The Department of Homeland Security and the ICS-CERT issued an advisory yesterday warning of serious vulnerabilities in Siemens industrial control software deployed in a number of industries including water, gas and oil, and chemical.

The Department of Homeland Security and the ICS-CERT issued an advisory yesterday warning of serious vulnerabilities in Siemens industrial control software deployed in a number of industries including water, gas and oil, and chemical.

Siemens said it has patched the flaws in a new version of its WinCC TIA Portal. The software is an HMI, or Human Machine Interface, package that is an interface between a programmable logic controller (PLC) and the operator. HMIs offer process visualization and other functions giving operators a visual representation of an industrial process.

Multiple vulnerabilities affecting the HMI’s Web server and internal password store were discovered by researchers at Cylance and Positive Technologies that are not remotely exploitable. An attacker would have to use social engineering to gain access to a vulnerable portal, or possess valid user credentials.

ICS-CERT said no public exploits are in the wild.

“Possible attacks require either physical access to the HMI or an unauthenticated user, so an attacker must either have valid credentials or use social engineering as a legitimate user,” the advisory said. “In addition, the Web server of the system must be enabled for the Web-based vulnerabilities.”

The HMI system stores user credentials for its Web applications; the credentials are obfuscated in a reversible way, according to the alert. Users with physical access or Sm@rt Server access can read the credentials.

In addition to the password issue, researchers also discovered an input validation issue that could crash the HMI Web application, as well as a cross-site scripting vulnerability that could allow an authenticated user to store malicious Javascript that would be run by a user visiting an infected page.
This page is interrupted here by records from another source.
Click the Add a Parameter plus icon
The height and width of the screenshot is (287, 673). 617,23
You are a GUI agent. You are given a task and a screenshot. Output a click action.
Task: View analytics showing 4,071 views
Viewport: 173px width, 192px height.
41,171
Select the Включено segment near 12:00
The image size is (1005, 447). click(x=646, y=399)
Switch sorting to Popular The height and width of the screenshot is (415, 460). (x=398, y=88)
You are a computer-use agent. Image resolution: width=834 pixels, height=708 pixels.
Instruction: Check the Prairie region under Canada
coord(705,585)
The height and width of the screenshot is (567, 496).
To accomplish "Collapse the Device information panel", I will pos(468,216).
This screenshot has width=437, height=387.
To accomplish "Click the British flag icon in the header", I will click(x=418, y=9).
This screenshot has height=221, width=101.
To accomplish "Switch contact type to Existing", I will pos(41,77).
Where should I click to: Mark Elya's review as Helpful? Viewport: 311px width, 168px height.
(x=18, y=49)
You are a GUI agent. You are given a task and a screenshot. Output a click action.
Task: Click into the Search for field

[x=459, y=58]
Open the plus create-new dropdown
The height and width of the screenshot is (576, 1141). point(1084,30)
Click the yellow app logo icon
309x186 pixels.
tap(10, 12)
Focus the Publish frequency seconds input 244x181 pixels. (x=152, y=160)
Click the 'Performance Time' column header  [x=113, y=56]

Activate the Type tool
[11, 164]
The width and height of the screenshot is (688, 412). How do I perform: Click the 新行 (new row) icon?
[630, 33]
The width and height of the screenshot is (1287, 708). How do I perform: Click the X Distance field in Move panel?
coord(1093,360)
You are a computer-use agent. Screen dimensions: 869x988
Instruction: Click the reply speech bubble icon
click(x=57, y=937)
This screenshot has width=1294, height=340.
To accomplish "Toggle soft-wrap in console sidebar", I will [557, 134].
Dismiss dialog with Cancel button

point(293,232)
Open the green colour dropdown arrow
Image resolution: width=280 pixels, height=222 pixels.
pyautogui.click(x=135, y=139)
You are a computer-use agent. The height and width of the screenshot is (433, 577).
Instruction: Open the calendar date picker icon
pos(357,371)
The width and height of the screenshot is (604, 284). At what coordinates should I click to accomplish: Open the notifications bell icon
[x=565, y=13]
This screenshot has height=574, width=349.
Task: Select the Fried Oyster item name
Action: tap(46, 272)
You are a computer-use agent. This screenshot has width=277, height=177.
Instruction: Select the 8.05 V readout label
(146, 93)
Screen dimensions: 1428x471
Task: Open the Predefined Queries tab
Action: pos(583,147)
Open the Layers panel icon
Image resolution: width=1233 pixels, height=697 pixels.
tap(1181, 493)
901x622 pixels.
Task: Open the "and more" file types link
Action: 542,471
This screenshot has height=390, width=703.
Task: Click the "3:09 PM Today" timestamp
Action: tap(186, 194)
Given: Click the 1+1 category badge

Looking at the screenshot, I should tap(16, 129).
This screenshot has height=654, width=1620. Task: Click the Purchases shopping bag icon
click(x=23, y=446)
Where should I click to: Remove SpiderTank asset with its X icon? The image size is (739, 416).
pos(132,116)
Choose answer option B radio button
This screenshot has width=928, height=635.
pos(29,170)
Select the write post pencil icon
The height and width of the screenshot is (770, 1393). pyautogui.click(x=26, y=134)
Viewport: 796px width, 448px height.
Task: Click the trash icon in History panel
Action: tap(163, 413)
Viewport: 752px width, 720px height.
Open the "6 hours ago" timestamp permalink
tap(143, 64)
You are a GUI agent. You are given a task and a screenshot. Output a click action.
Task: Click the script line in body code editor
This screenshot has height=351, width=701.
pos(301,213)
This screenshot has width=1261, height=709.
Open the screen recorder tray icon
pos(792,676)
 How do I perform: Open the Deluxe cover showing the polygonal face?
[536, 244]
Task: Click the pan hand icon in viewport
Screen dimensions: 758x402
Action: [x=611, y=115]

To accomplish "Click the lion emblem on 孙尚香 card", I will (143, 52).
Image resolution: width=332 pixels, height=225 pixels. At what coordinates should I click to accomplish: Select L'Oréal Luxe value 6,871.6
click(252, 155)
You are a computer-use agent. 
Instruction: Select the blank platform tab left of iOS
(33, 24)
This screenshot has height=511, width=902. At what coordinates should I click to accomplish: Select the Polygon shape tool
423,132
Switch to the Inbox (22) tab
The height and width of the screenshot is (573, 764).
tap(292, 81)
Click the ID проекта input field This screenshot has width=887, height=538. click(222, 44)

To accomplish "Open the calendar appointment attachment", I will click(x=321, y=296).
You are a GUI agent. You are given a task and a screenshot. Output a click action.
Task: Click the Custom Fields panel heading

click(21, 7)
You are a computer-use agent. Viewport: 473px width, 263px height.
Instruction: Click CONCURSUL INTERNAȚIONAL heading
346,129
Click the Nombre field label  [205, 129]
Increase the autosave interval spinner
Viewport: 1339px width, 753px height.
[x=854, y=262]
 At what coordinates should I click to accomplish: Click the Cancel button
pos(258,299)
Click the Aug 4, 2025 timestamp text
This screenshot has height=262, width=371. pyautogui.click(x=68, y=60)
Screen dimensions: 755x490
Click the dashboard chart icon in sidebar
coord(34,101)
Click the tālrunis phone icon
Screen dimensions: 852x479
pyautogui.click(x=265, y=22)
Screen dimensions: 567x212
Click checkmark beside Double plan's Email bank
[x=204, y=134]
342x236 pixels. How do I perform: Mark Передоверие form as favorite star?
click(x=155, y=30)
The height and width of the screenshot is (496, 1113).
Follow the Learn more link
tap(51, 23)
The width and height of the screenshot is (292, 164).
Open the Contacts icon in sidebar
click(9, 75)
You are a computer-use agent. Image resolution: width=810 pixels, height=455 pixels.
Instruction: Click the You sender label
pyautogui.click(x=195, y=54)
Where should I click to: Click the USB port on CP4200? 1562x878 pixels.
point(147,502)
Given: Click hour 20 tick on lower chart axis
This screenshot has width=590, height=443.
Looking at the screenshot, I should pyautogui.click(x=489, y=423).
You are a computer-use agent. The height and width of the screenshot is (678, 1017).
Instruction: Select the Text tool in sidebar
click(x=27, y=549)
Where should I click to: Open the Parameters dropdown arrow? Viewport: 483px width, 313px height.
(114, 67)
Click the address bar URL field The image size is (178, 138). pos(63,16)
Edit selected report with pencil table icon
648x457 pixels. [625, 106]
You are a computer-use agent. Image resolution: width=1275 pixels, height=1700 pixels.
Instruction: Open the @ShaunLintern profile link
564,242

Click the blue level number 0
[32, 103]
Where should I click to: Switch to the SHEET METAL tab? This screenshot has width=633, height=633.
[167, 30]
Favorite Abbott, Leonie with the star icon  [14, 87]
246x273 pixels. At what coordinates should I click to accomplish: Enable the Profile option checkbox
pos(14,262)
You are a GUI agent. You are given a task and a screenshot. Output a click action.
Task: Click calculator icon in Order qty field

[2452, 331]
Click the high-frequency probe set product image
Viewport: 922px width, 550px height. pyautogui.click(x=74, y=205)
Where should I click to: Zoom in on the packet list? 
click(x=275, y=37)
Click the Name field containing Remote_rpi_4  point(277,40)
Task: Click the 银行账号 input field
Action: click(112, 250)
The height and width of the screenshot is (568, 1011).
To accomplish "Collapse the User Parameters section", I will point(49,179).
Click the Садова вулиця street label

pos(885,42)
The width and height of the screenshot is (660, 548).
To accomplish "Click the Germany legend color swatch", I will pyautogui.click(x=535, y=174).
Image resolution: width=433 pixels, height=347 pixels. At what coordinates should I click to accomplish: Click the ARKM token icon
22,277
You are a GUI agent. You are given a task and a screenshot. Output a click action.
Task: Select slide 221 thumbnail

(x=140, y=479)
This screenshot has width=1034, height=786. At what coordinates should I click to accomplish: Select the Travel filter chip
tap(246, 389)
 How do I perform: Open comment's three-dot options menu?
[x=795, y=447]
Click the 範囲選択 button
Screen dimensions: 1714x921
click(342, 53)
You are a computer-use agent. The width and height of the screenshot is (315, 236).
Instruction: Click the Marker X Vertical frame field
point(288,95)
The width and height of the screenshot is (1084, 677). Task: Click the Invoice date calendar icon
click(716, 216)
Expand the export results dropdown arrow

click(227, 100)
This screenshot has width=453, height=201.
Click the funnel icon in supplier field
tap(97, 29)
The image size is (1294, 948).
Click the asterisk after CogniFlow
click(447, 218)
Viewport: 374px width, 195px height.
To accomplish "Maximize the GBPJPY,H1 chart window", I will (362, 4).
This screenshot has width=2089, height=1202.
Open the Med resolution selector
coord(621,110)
The researchers also found a directory traversal bug that could give an attacker access to the Web app’s source code by simply manipulating a URL.

In addition, separate HTTP response splitting, server-side script injection and a reflecting cross-site scripting flaw were discovered that would either display restricted data to a user or enable an attacker to run malicious Javascript.

The Siemens advisory and patch details can be found here. ICS-CERT said an attacker with low to medium skill could exploit the flaws.

“All vulnerabilities are fixed in the new software version WinCC (TIA Portal) V12. As a workaround to close the Web-based vulnerabilities, the HMI’s Web server may be disabled,” ICS-CERT said.